NEW YORK —
Icahn said Monday in a letter to shareholders that he still thinks Michael Dell’s bid to take the company private undervalues the business and freezes shareholders out of any future gains. But Icahn also said it would be ‘‘almost impossible’’ to defeat that offer in a vote scheduled for Thursday.
Icahn and another major Dell shareholder, Southeastern Asset Management, won’t try to defeat it.
‘‘We therefore congratulate Michael Dell and I intend to call him to wish him good luck (he may need it),’’ Icahn wrote.
Michael Dell’s $24.8 billion bid includes an offer of $13.75 per share plus a 13 cent dividend. He raised that bid last month after previous offers drew strong criticism from Icahn and other investors.
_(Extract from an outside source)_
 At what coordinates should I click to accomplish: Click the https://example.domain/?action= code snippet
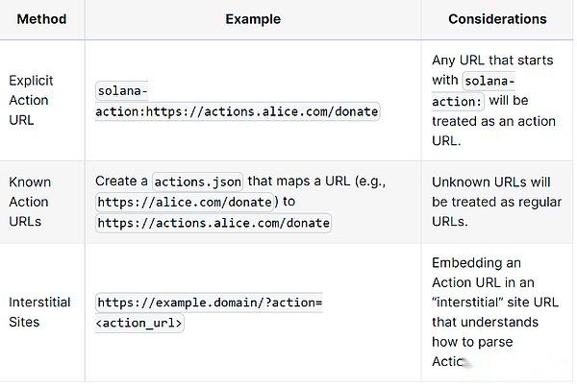(210, 303)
Dell’s shares have plunged by more than 40 percent since Michael Dell returned for a second stint as CEO in 2007, largely because the company has had trouble adapting to a technological shift that has caused PC sales to fall as more people use smartphones and tablets.
Fiscal second-quarter earnings fell 72 percent, in part because of price-cutting aimed at slowing a sales decline.
Michael Dell wants to take the company private and diversify. He foresees the business going through a painful transition that will probably hurt earnings, something that will be easier to endure without Wall Street’s fixation on short-term results.
Icahn has said the buyout would keep stockholders from sharing gains the company will reap from an eventual turnaround. Icahn wanted to oust Dell’s board and pursue a complex alternative to Michael Dell’s bid that Icahn has said would be worth at least $15.50 per share. He has said that if his board candidates were elected, he could guarantee Michael Dell would no longer be CEO.
Ultimately, though, Icahn told fellow investors that a Delaware court ruling and the higher bid from Michael Dell and Silver Lake Partners — they had raised the offer from $13.65 per share and added the dividend — hurt his chances in Thursday’s vote.
The vote on Michael Dell’s buyout offer had been delayed a few times as his group tried to rally support. That prompted Icahn to compare the company to a dictatorship.
‘‘We jokingly ask, ‘What’s the difference between Dell and a dictatorship?’’ he said in his shareholder letter. ‘‘The answer: Most functioning dictatorships only need to postpone the vote once to win.’’
Dell spokesman David Frink declined to comment on Icahn’s letter.